Similarly, present-day Hollywood doesn't seem to know what to do with the western any more. America has tried exhausting the cowboy with acid westerns (The Last Movie); black westerns (Posse); sci-fi westerns (Westworld and even Star Wars); and eco-westerns (Dances With Wolves). Even the current vogue for films skewed to teen audiences was reflected in Will Smith's Wild Wild West.

And the western spirit lives on in the most unlikely places. With a nod, presumably, to the spaghetti's anti-American sentiments, ska and reggae acts go by such names as Clint Eastwood, Trinity and The Man With No Name - and have a penchant for long leather coats. In Blackpool, screenwriter Adrian Hewitt's research for Cowboys Cymraeg unearthed a C&W centre regularly packed with 1,000 people dressed as cowboys, cowgirls and gauchos. Hewitt also discovered western clubs in Essex and rodeos in Wales.

Kingdom Come will be Winterbottom's biggest film to date. However, by the standards of the American studio United Artists, which is co-financing the film with France's Pathe and the UK's National Lottery, its $15m budget is still a bargain. Although the British film industry is following Hollywood's interest in teen-oriented films, it is also hungry for scripts that work within - and subvert - a genre that potential audiences can recognise.

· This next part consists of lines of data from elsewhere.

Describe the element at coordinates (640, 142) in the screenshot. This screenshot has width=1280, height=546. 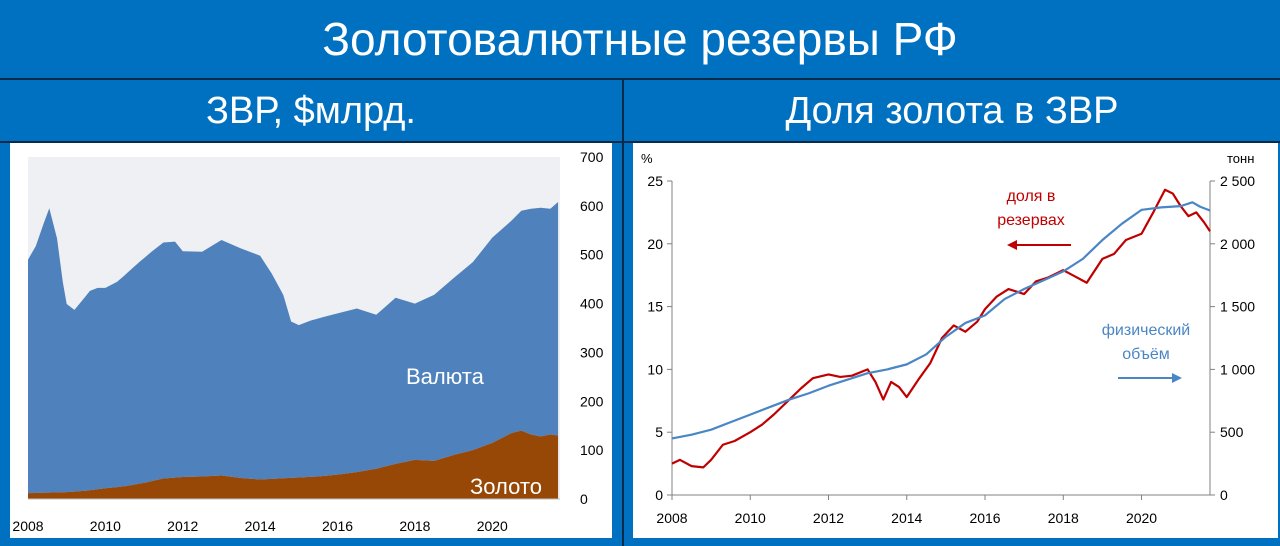
I see `subheader-divider` at that location.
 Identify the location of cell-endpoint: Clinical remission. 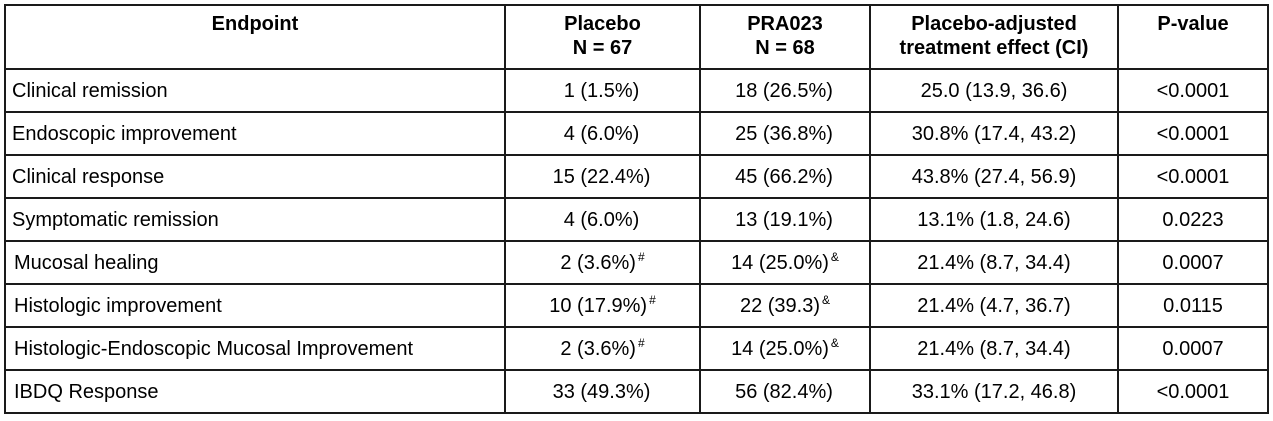
(255, 90).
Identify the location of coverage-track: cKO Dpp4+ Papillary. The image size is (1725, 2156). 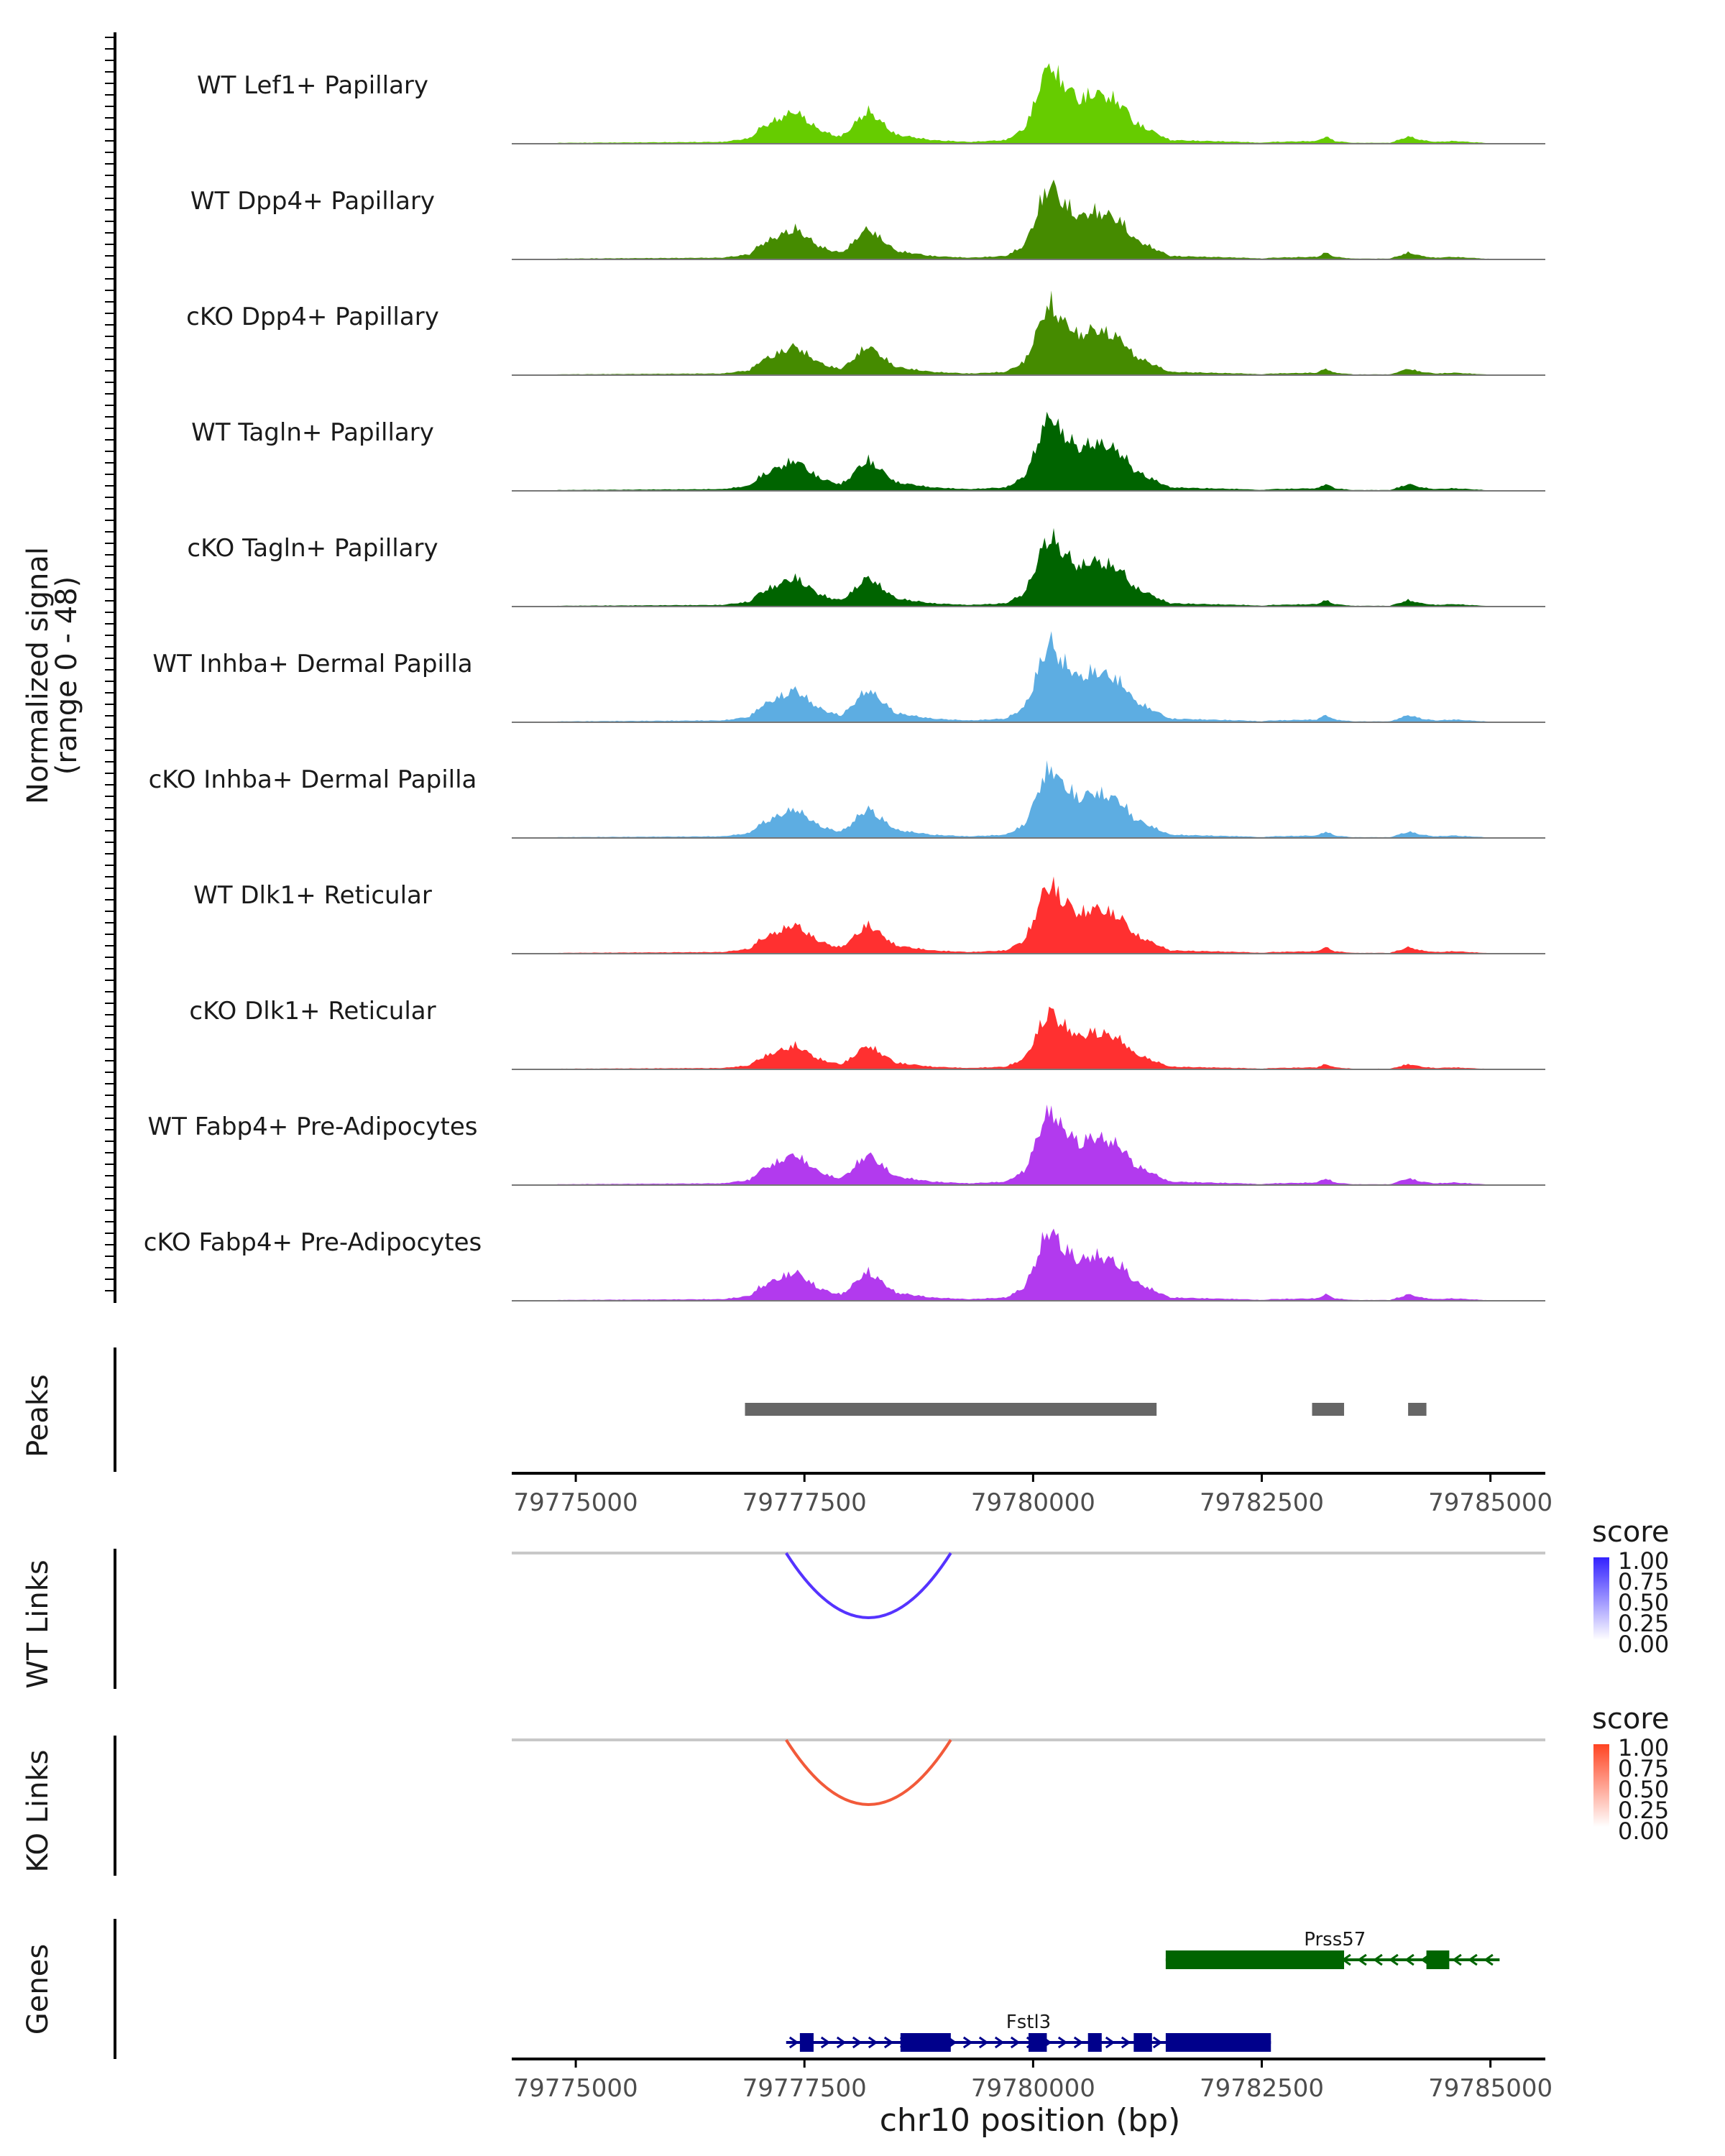
(866, 333).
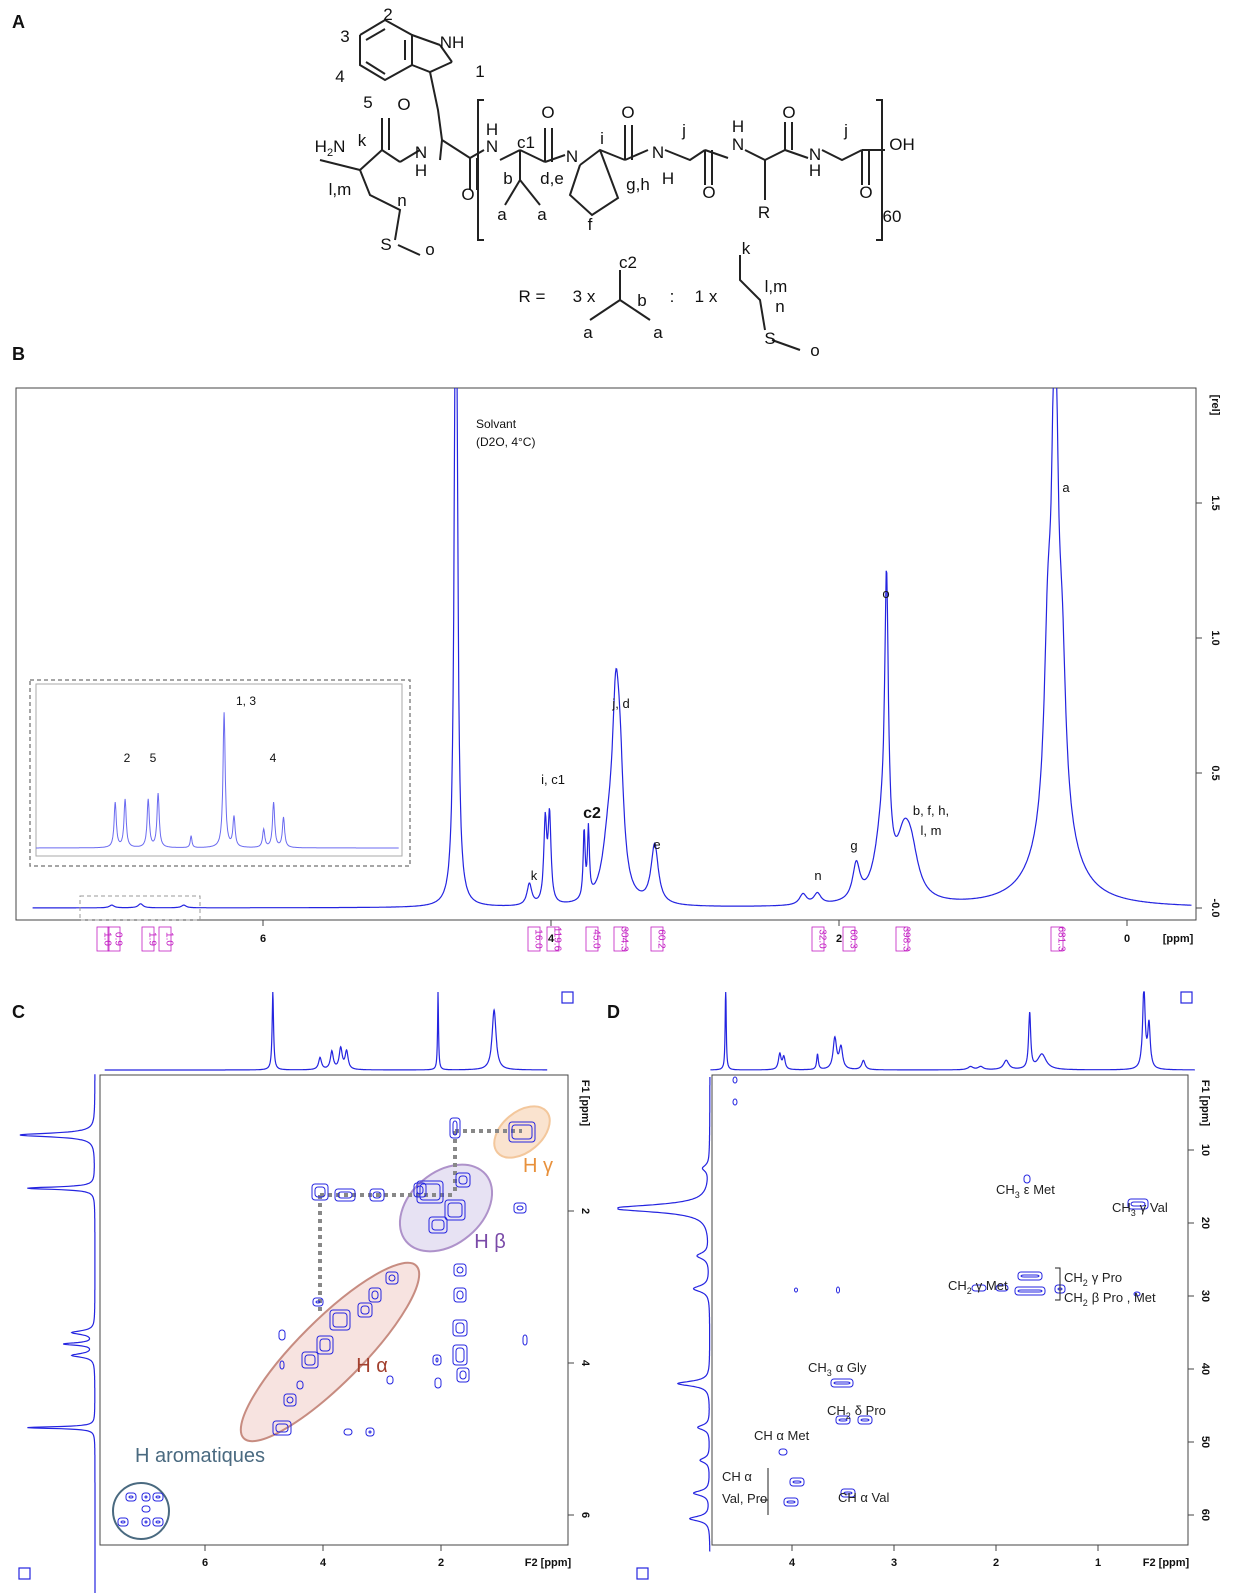  What do you see at coordinates (506, 442) in the screenshot?
I see `solvent-label: (D2O, 4°C)` at bounding box center [506, 442].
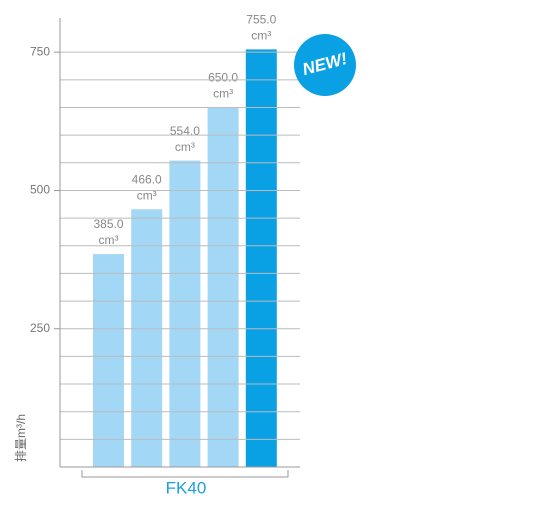 The width and height of the screenshot is (550, 506). I want to click on value-label: 466.0, so click(147, 179).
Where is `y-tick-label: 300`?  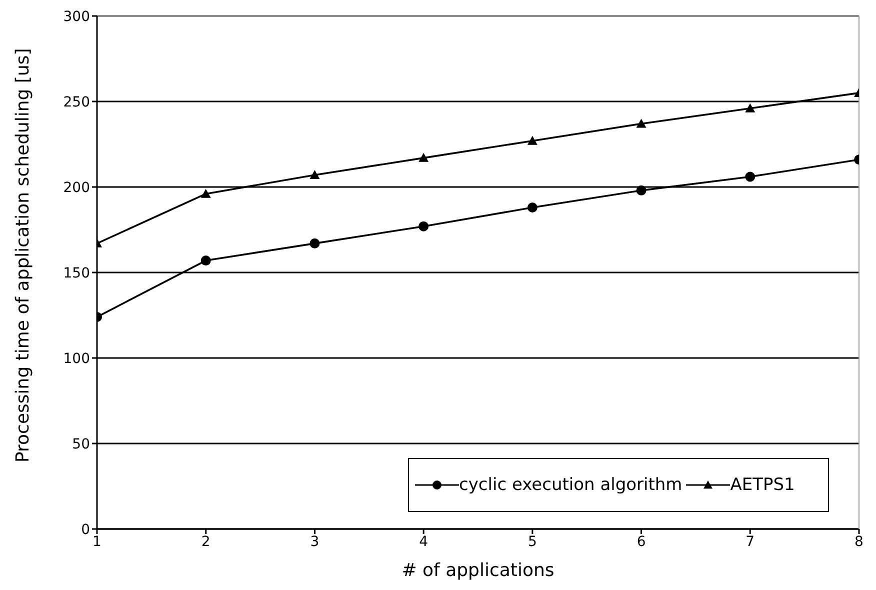 y-tick-label: 300 is located at coordinates (76, 16).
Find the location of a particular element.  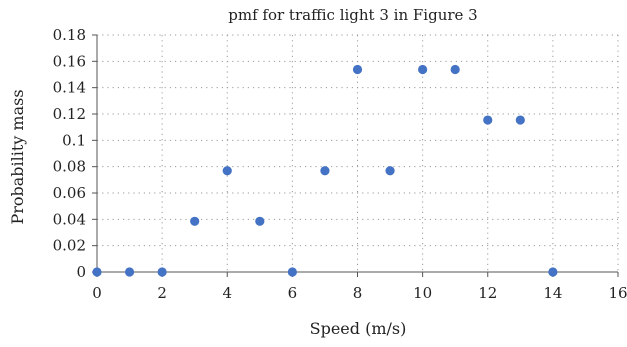

y-tick-label: 0 is located at coordinates (81, 272).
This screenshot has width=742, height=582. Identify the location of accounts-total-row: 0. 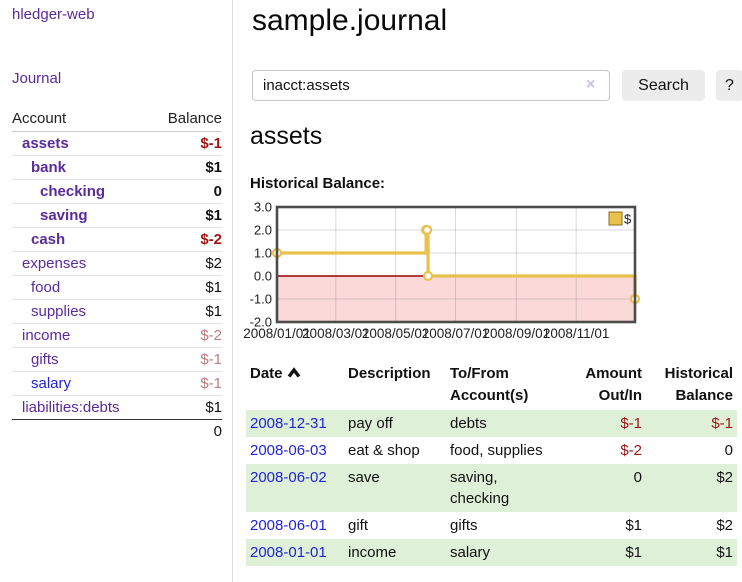
(117, 431).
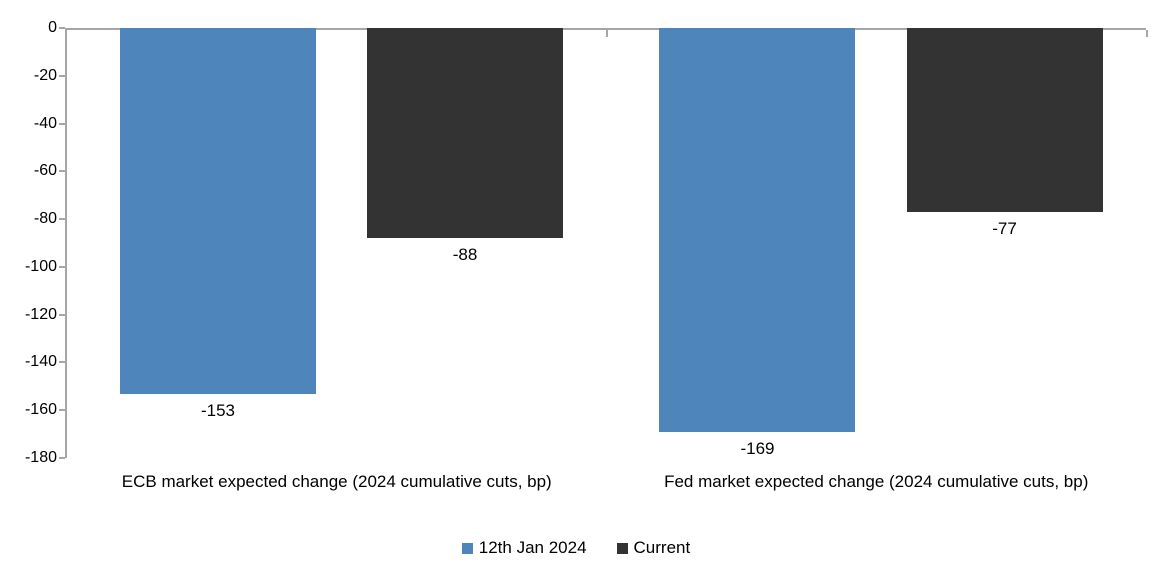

Such Americanisation may worry purists, but it is also welcomed by an increasing number of British film-makers. Take, for example, High Noon High - billed as Grease set in the Wild West with Blazing Saddles- style humour. The project is in development, at the laborious writing- and-rewriting stage, with the London-based director-producer team of James Pilkington and Rob Mercer.

High Noon High, a teen-oriented comedy set in a Wild West high school, is written by two US writers; the script was sent to Mercer and Pilkington by their American agent. The duo, who flashed their anti-establishment credentials in a scuffle at last year's British Independent Film Awards after they booed Ken Loach, embraced its bad taste as a western There's Something About Mary. "Instead of football matches, the students have shoot-outs, so half of them get annihilated," Mercer explains. "And because prostitutes are so normal, lots of the kids have syphilis."

Even at the most excessively American end of the spectrum, however, there is still a certain satisfaction in European film-makers appropriating the western. The genre has plundered cultures worldwide: The Magnificent Seven was based on the Japanese director Akira Kurosawa's The Seven Samurai, and Biblical references are rife in films like John Ford's My Darling Clementine. Even C&W songs originated in settlers' folk music.

Sergio Leone once told Christopher Frayling, author of the forthcoming Leone biography, that the western started in classical Greece. "Achilles and Hector are actually archetypal western heroes," Frayling says. "One is good with a javelin. One has an Achilles heel, like the flawed hero of the western wrestling with how to be noble when he has faults. As Leone said: `Homer is the best screenwriter of the western that I know.' "

`Kingdom Come' starts shooting in February 2000; `Sergio Leone: Something to do with Death' by Christopher Frayling (Faber, pounds 20) is published in January.